The Russian Orthodox theologian Alexander Schmemann (1921-1983) lived at a time when the materialist propaganda of the Soviet Union had reduced all religious truths to “primitive superstitions” and “opiates.” I do not know how aware he was to what extent Soviet Power built its small elite upon economic injustice and mass death, but he was very aware of how godlessness, by its denial of basic human truths, breeds a culture of fear. Death is fear’s indispensable ally. In a penetrating little essay on the subject, Schmemann wrote: “Antireligious propaganda likes to claim that one of the sources of religion is fear of death: people were afraid of death and so they invented immortality of the soul, the world to come, and so forth. The reality, of course, is that none of this exists. With physical death, human beings utterly disappear and turn into nothingness. It has always surprised me how fiercely and with what inexpressible inspiration propaganda fights for this nothingness.” (Celebration of Faith, pp. 111-12)
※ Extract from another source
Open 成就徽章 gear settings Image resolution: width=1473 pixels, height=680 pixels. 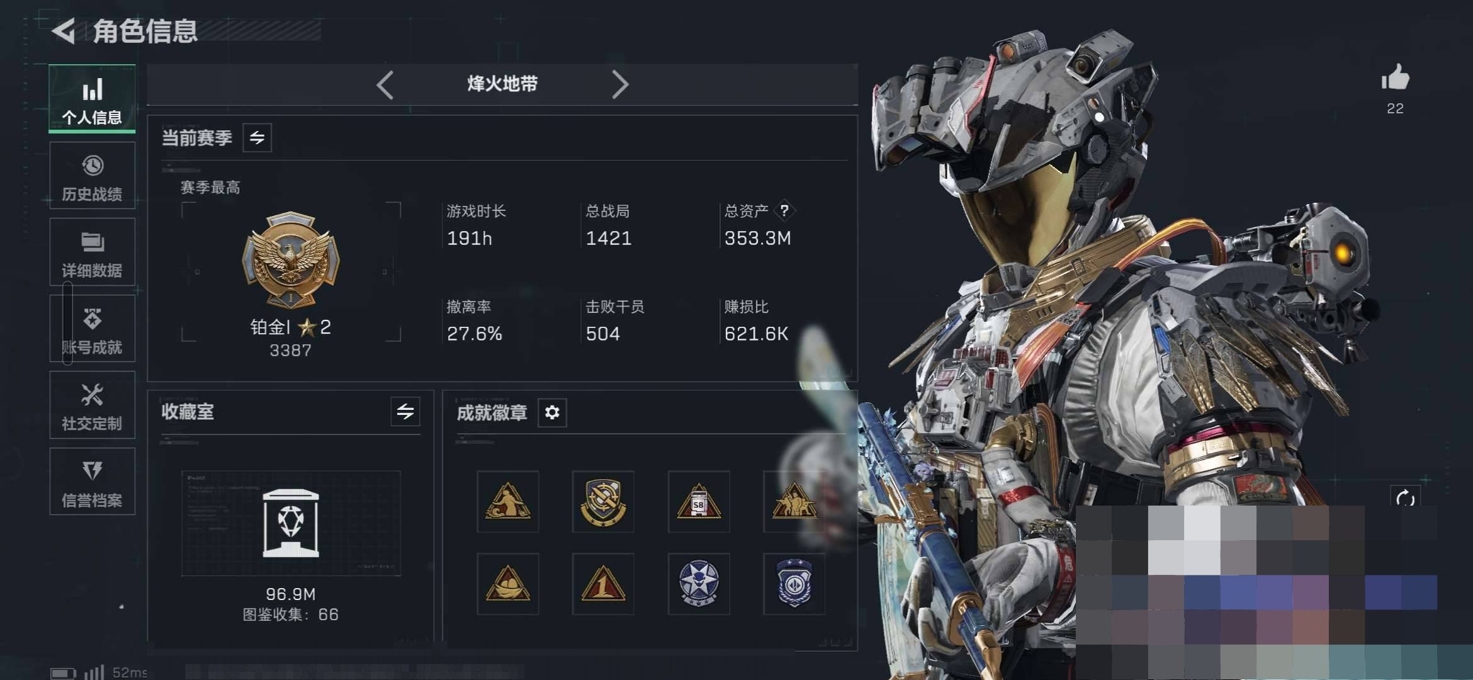(552, 412)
Today, it has been revealed that the entire financial catastrophe that impoverished Africa, created an unbridgeable gap between rich and poor, that provides life and health for the rich and suffering and death for the poor was created by those same atheists whose belief in scientific materialism inspired them to use the so-called universal language of mathematics to craft “market models” that masked the greatest and most efficient machinery of greed and self-interest that has ever been created. While the rest of the world faces an abyss of despoiled land and sea, a world that has been sold to the highest bidder and the money supply gone, those who created this disaster in the name of enlightened progress have enough wealth to last for several generations. It does not matter to them what happens now. They have their reward.
Such is the ethic of nothingness. Perhaps the Soviets articulated it first, but it took American know how to bring it off.
To live in today’s world is to have a more than passing familiarity with the underworld. We have all seen justice crucified on a dead tree in a clear-cut rain forest.
Today, more than ever, we need Easter. In another essay, Schmemann wrote: “What does it mean to celebrate Easter in a world filled with suffering, hatred, triviality and war? What does it mean to sing of trampling down death by death and to hear that ‘not one dead remains in the grave’ when death, disregarding all our day-to-day hurry, still remains the one earthly certainty?” (pp. 119-20)
Easter tells the story of one who fought against that certainty and who won. Someone who says that death is nothing more than the illusion of an easy way out, the wide road of social control and perdition. For too long we have lived in a world obsessed with security. As long ago as Ancient Egypt, the wise ones have known that it is not security, but change, the Nile’s flood, that gives life. Stability in Egypt is death. In the desert, mummies last forever.
Jesus was wrapped in winding sheets with a hundred pounds of aloe and spices, brought by Nicodemus who had come to him by night. He refused to stay wrapped up. In his refusal lies a key for all the rest of us.
On Easter Sunday, I invite us all to ponder what we are wrapped up in.
The emptiness into which the greedy have plunged us is a terrible thing, but, as this very old celebration of Easter suggests, if we are willing to really look into it, as Mary Magdalene looked into the empty tomb, we might just hear the words of angels. We might even be reunited with God in the Garden.